Interpretar lo que hay, entre nota y nota
Basandose en la XXIV edición de la Fiesta Provincial de la Guitarra, Emilio Lopez nos deja su segunda columna cultural. ¿La disfrutamos?.
La idea del perfil musical para la vigésima cuarta fiesta provincial de la guitarra estaba definida.
Y aunque talvez la concepción popular de los espectadores (y algún otro público) esperaban más estridencia telúrica, Abel Pintos demostró que sin renunciar al género musical en el que se originó, se puede interpretar música de excelencia que responda a las expectativas de quienes quieran oírla.
De los que, a decir del genial músico rosarino Fito Páez, tienen los recursos cognoscitivos necesarios para considerarla y estimarla.

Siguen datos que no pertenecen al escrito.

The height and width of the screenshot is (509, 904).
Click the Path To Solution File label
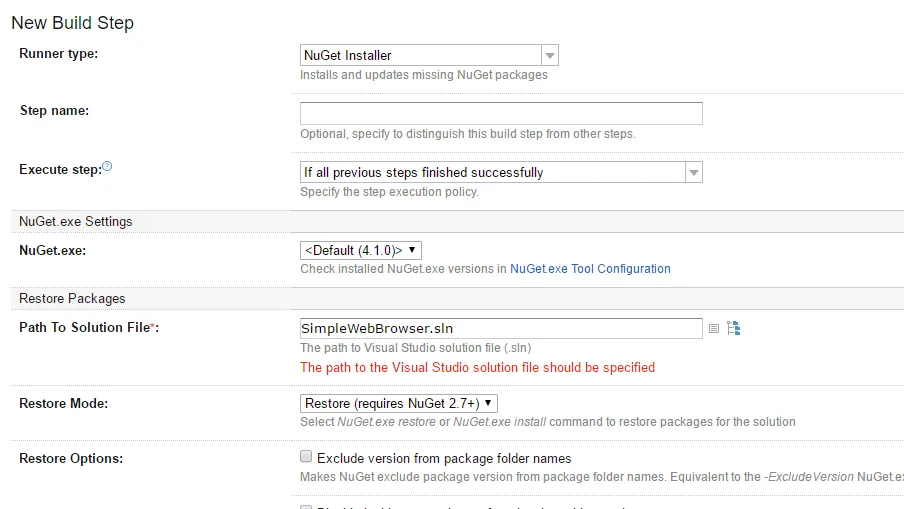click(89, 327)
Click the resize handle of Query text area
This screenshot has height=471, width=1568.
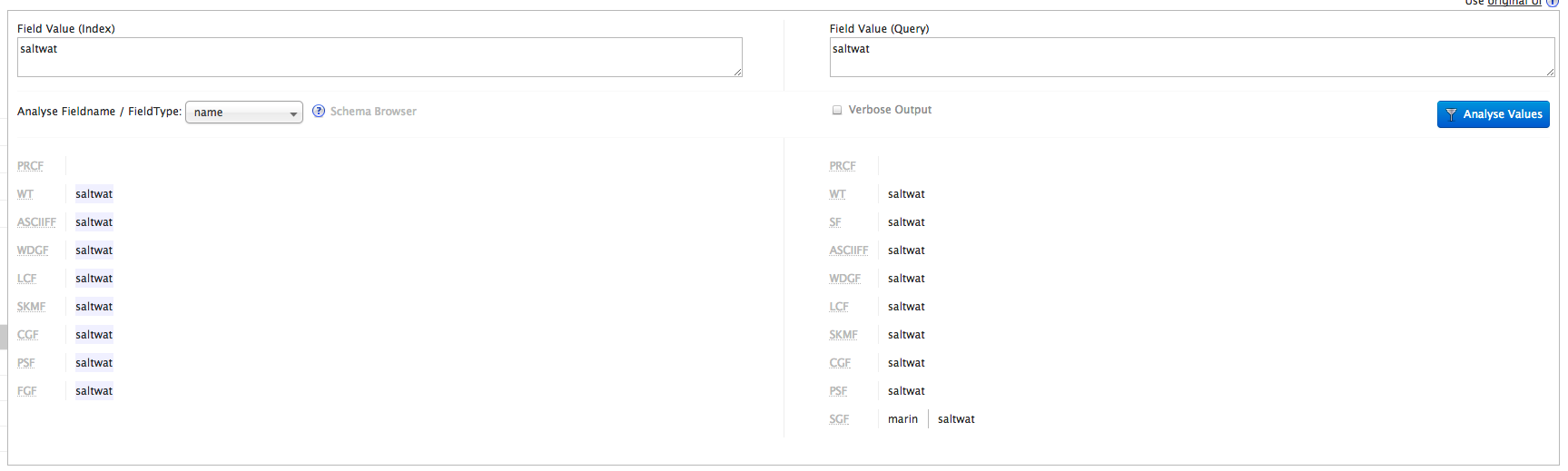[x=1551, y=73]
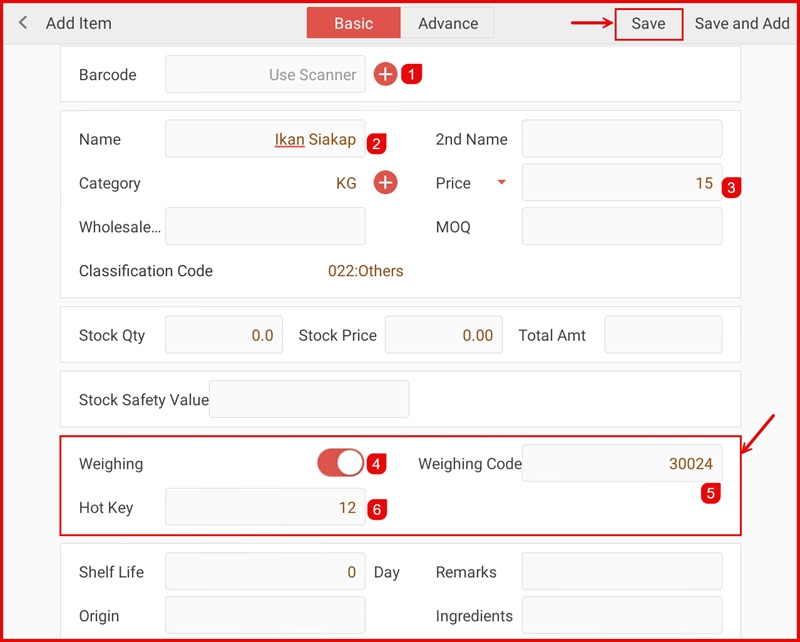Expand the Price type dropdown arrow

click(x=502, y=182)
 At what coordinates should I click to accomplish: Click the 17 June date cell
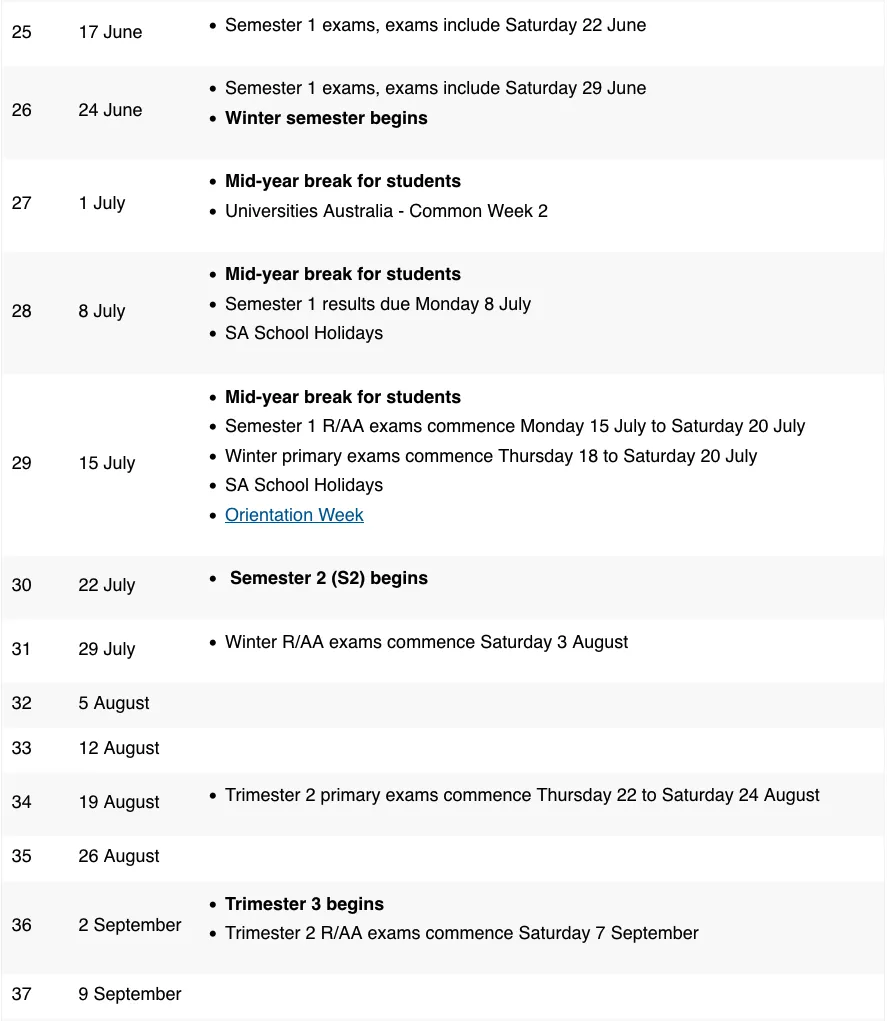pos(110,32)
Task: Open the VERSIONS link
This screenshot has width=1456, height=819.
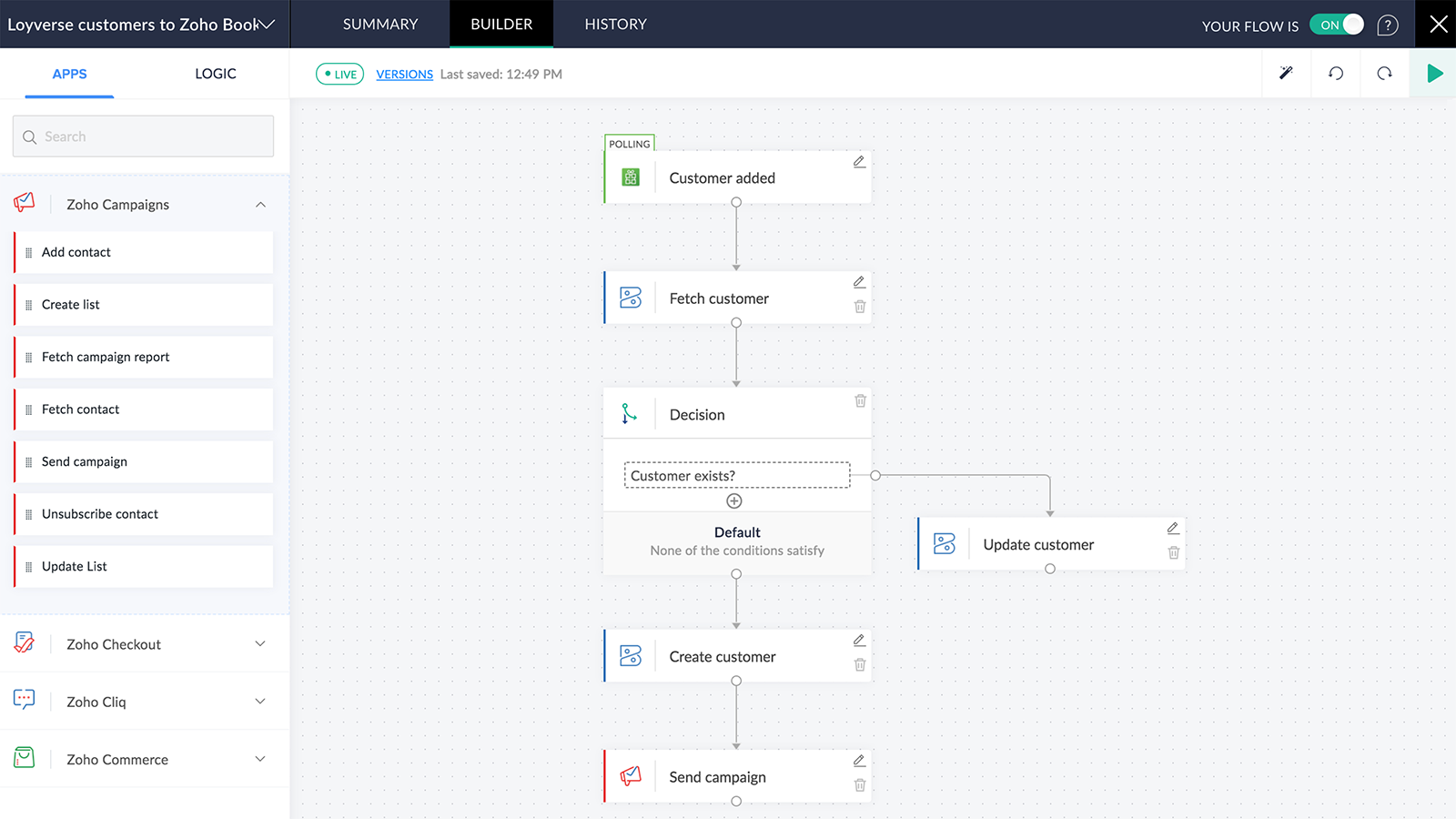Action: 404,75
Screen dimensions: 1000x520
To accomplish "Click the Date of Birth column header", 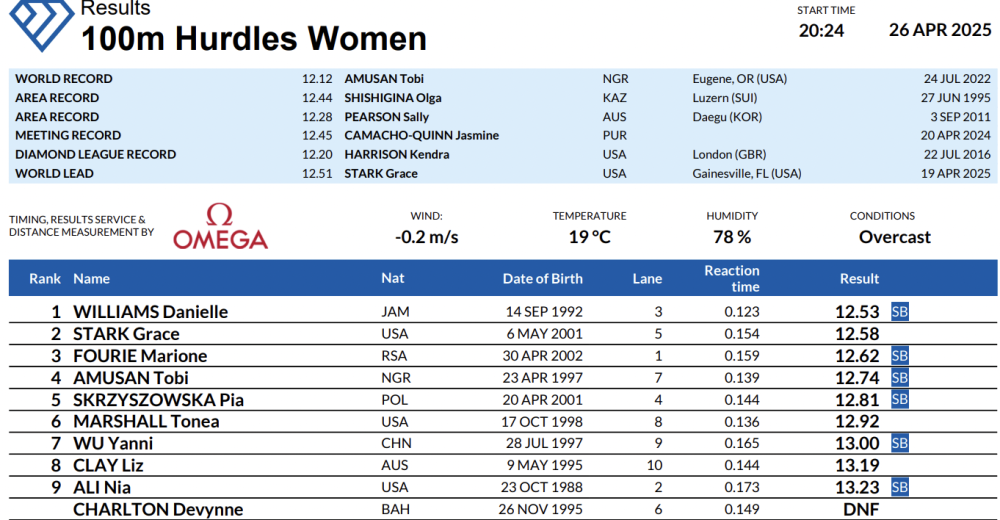I will point(542,279).
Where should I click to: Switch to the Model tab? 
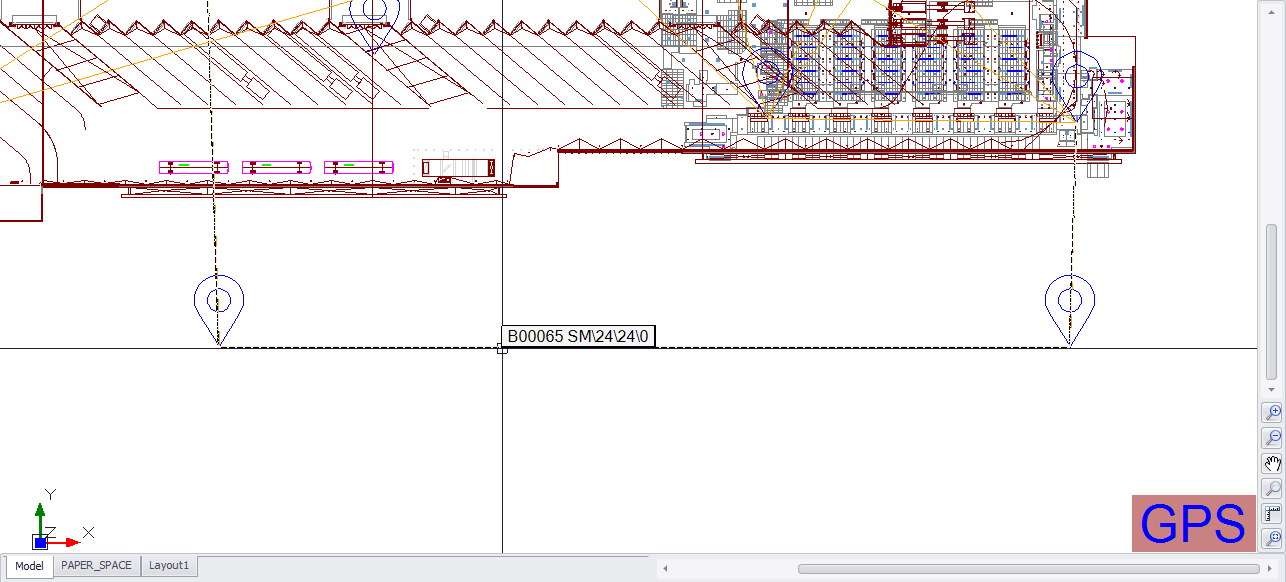29,566
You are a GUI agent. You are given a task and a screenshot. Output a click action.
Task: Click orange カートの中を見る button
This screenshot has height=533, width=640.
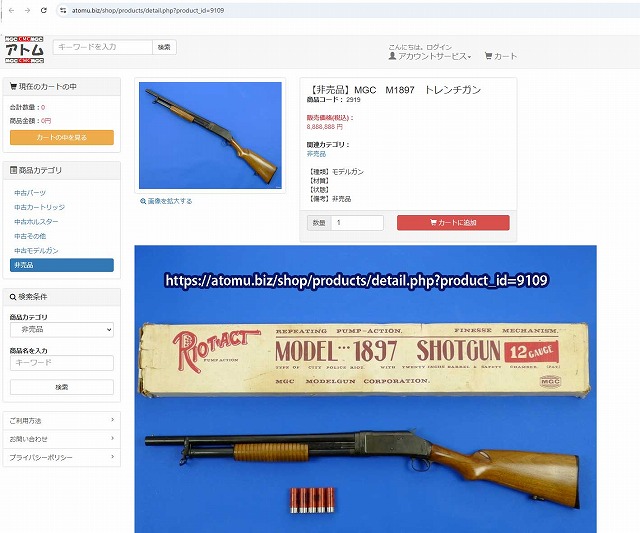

Porque a veces, las sensaciones de quienes escuchan, no siempre sintonizan la misma frecuencia de lo que se propone arriba del escenario.
Y es desde esta perspectiva que quizás las oportunidades que se tienen de poder disfrutar de músicos e intérpretes categóricos, se vayan diluyendo a raíz de las críticas emitidas por los eternos pensadores libres.
Afortunadamente, de una elogiante madurez conseguida por la comisión organizadora de la fiesta, se percibe una alentadora actitud democrática indicativa de que en una de esas, en alguna edición futura pueden deleitar con la interpretación de lo que hay entre nota y nota, el Chango Spasiuk, Lito Vitale o Rodolfo Mederos.
Porque la fiesta todavía no ha encontrado techo alguno, lo que también supone un mayor acenso del evento, en forma conjunta con todas las idéas, preferencias y demandas salidas de la sensibilidad de todos los integrantes de una comunidad cultural local, regional y porque no provincial.